QUOTED PASSAGE.
┌──

On 07/07/2013 09​:20 PM\, Karl Williamson wrote​:

If it is the same 07locale.t as is in the core\, 68e8f474bc686a86c064b695b9c7400313d7af65 broke that one. It was relying on buggy behavior. It was failing to 'use locale'. The updated version of that test file is attached; it includes new tests.

It was relying on extremely long-standing /buggy/ behaviour then (going back to the introduction of locale in 5.6.0 in fact). The POD for POSIX makes no mention of having to 'use locale' in order for setlocale to function properly.

In fact\, I would question whether the revised behaviour is correct (though it may be more convenient for _you_). If the only way that setlocale() will function now is inside of 'use locale' then that should be POSIX's responsibility\, not the caller's.

John

p5pRT commented 11 years ago

From @Leont

On Mon\, Jul 8\, 2013 at 4​:42 AM\, John Peacock \john\.peacock@&#8203;havurah\-software\.org wrote​:

It was relying on extremely long-standing /buggy/ behaviour then (going back to the introduction of locale in 5.6.0 in fact). The POD for POSIX makes no mention of having to 'use locale' in order for setlocale to function properly.

perllocale does\, though «By default\, Perl ignores the current locale. The use locale pragma tells Perl to use the current locale for some operations.»

In fact\, I would question whether the revised behaviour is correct (though it may be more convenient for _you_). If the only way that setlocale() will function now is inside of 'use locale' then that should be POSIX's responsibility\, not the caller's.

The old behavior is crazy\, especially the way the stringification sticks to the number even after the locale is out of scope. This has been discussed on this list previously.

Leon

p5pRT commented 11 years ago

From @JohnPeacock

On 07/08/2013 09​:20 AM\, Leon Timmermans wrote​:

perllocale does\, though «By default\, Perl ignores the current locale. The use locale pragma tells Perl to use the current locale for some operations.»

That sentence doesn't mention setlocale at all\, which is a completely different topic from respecting the ENV locale. Indeed\, theexample code in perllocale for setlocale() itself does not include 'use locale'. Although\, to be fair\, the documentation for LC_NUMERIC does.

The old behavior is crazy\, especially the way the stringification sticks to the number even after the locale is out of scope. This has been discussed on this list previously.

I am not arguing that the old behaviour was completely correct. I am arguing that POSIX​::setlocale() has been changed without warning. Either make POSIX enable 'use locale' globally or load it automatically when locale_h is imported (or better yet only just prior to setlocale/localconv being called).

I do not think that adding documentation to POSIX is more than a thin layer of tissue paper over the real issue. setlocale() has operated with the old (albeit broken) behaviour for 13 years; merely adding documentation is not sufficient\, IMNSHO. I would even consider it proper to emit a fatal error if setlocale() is called outside of a 'use locale' block. Silent changes in behaviour are not useful to anyone.

└──

SOURCE EXCERPT.

┌──

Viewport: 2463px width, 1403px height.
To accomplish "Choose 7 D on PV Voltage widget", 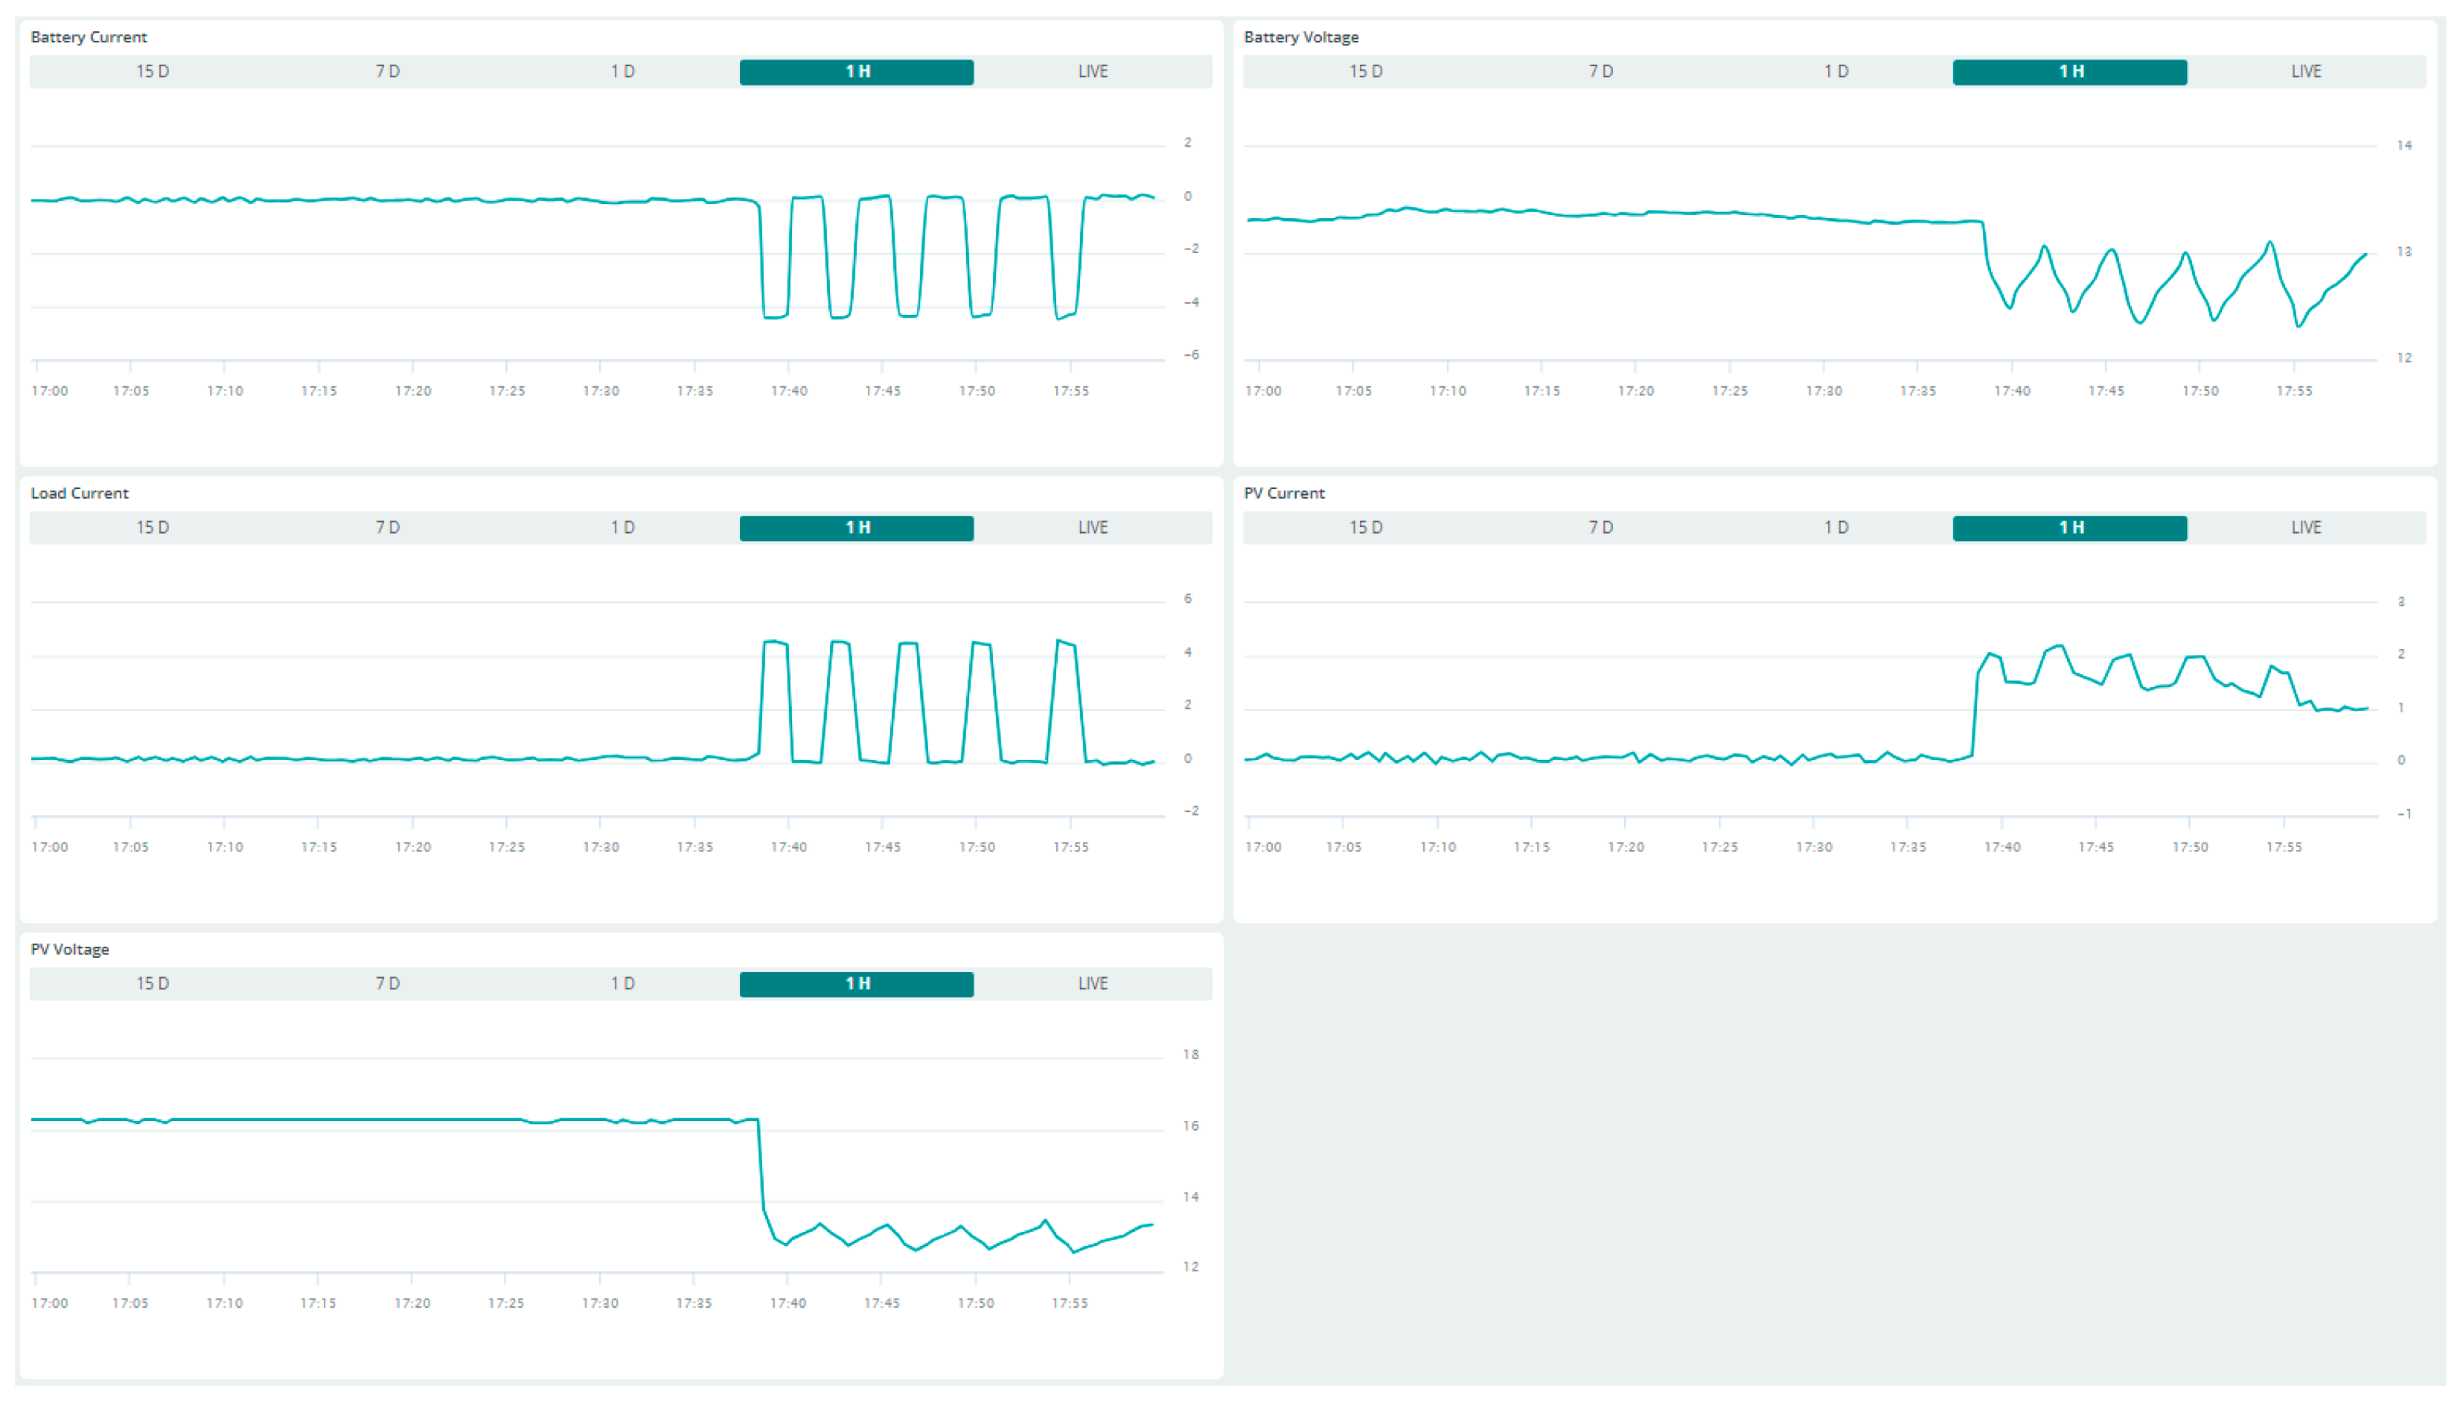I will 387,983.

└──

OBJECTIVES.
1. Answer from the Perl locale thread:
(a) Which Perl version does John say introduced locale?
(b) What does Leon say sticks to the number even after the locale is out of scope?
(c) For how many years does John say setlocale() has operated with the old behavior?
2. Please transcribe the stretch of the Perl locale thread from "That sentence doesn't" through "setlocale/localconv being called).".

WORKED ANSWERS.
1.
(a) 5.6.0
(b) The stringification
(c) 13 years

2.
That sentence doesn't mention setlocale at all\, which is a completely different topic from respecting the ENV locale. Indeed\, theexample code in perllocale for setlocale() itself does not include 'use locale'. Although\, to be fair\, the documentation for LC_NUMERIC does.

The old behavior is crazy\, especially the way the stringification sticks to the number even after the locale is out of scope. This has been discussed on this list previously.

I am not arguing that the old behaviour was completely correct. I am arguing that POSIX​::setlocale() has been changed without warning. Either make POSIX enable 'use locale' globally or load it automatically when locale_h is imported (or better yet only just prior to setlocale/localconv being called).